▶ _EXERCISE BRIEF_
Repeat the lines from the one containing "How do I perform: Click" through the end of the listing exactly, both ends included. Do not carry over any pictures.

▶ _DATASET CONTENT_
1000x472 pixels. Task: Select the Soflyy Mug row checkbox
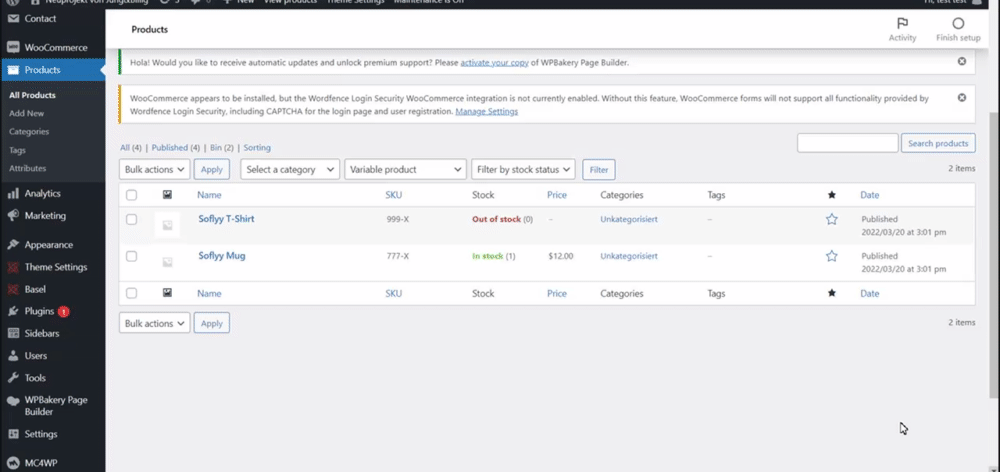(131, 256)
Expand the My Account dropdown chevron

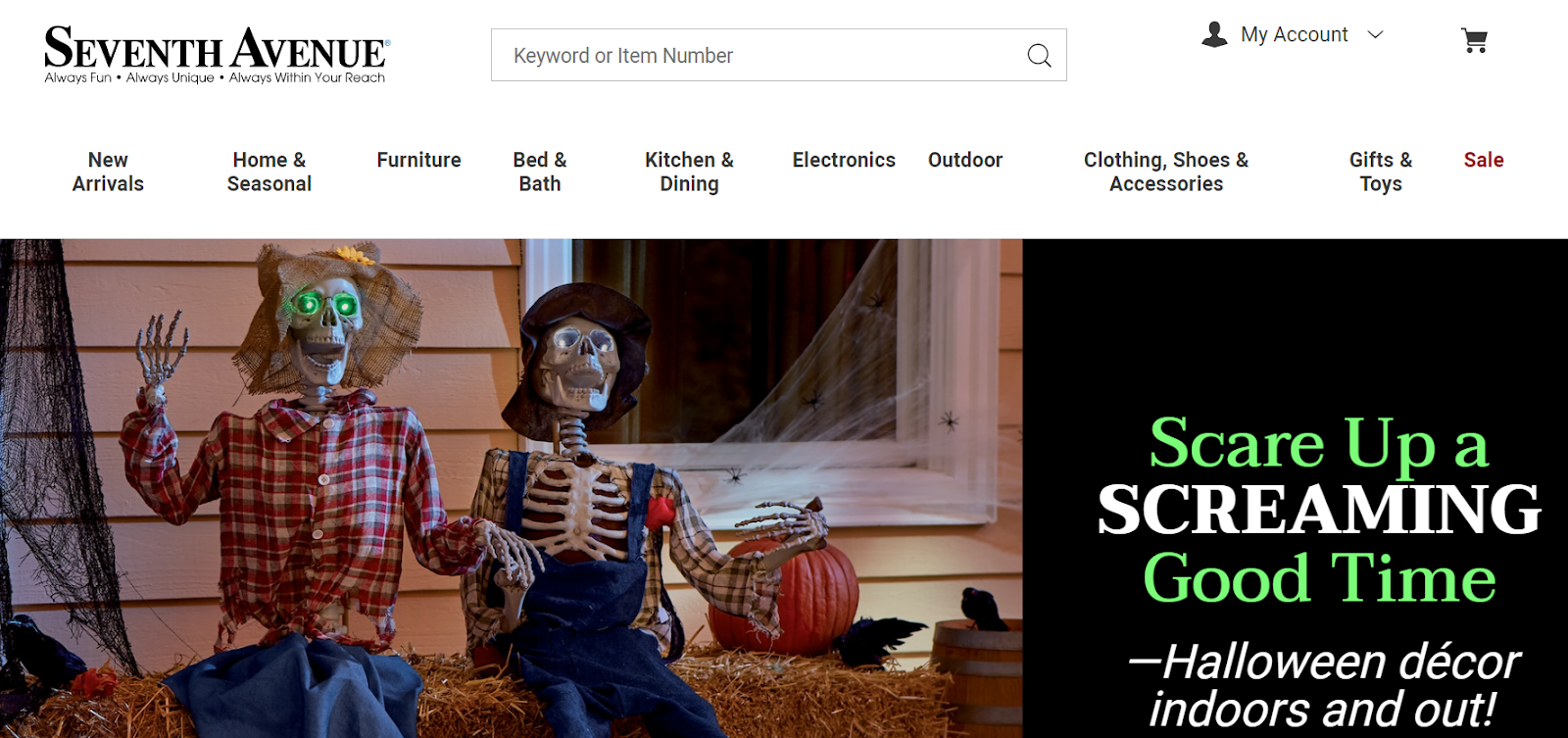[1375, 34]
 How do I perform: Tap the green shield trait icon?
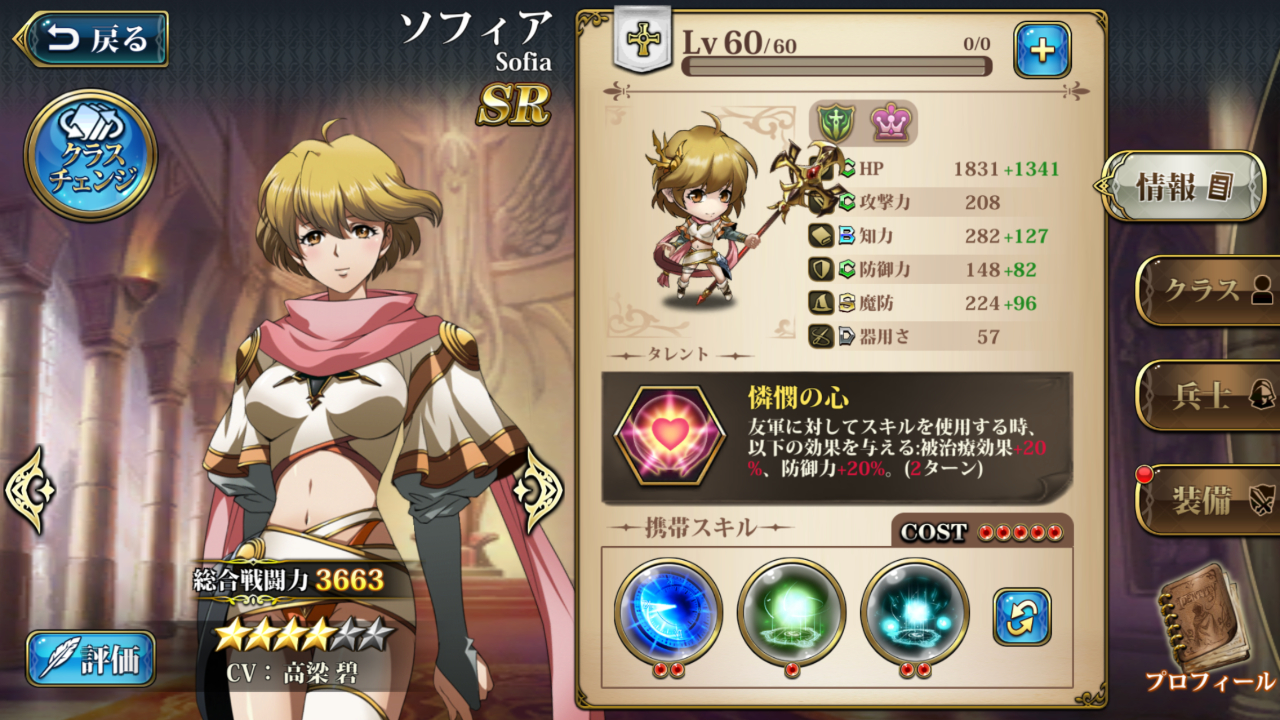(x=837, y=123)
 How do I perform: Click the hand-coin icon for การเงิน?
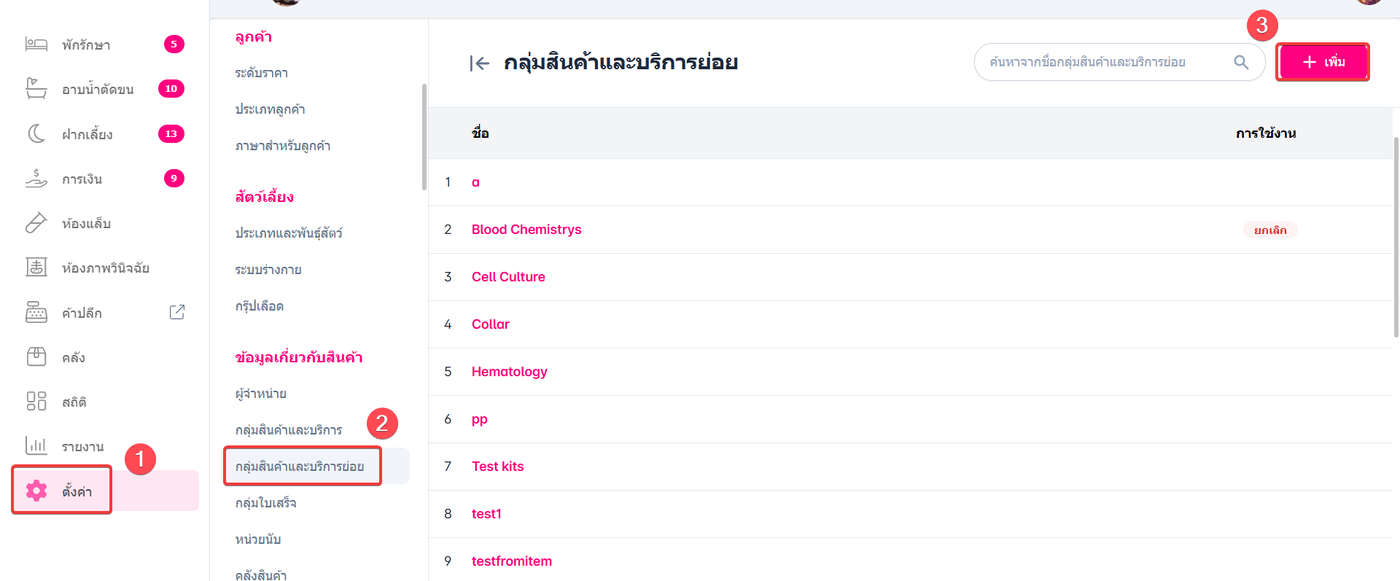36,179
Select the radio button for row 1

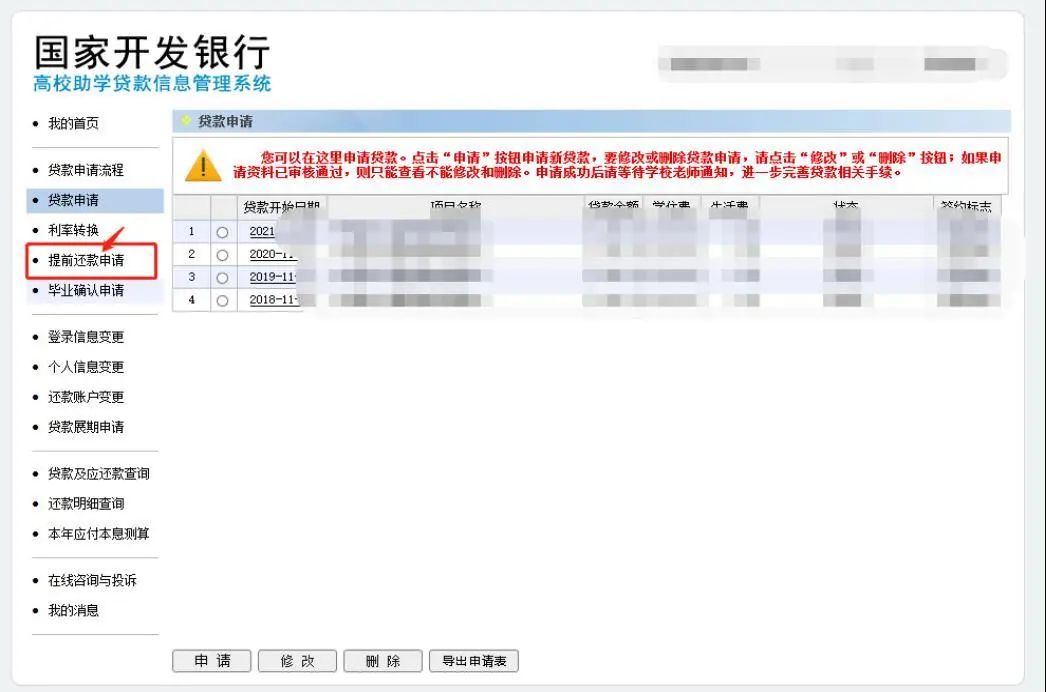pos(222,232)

▶ _EXPECTED ANSWER_
 How do I perform: Click the hand-coin icon for การเงิน?
36,179
Select the radio button for row 1

pos(222,232)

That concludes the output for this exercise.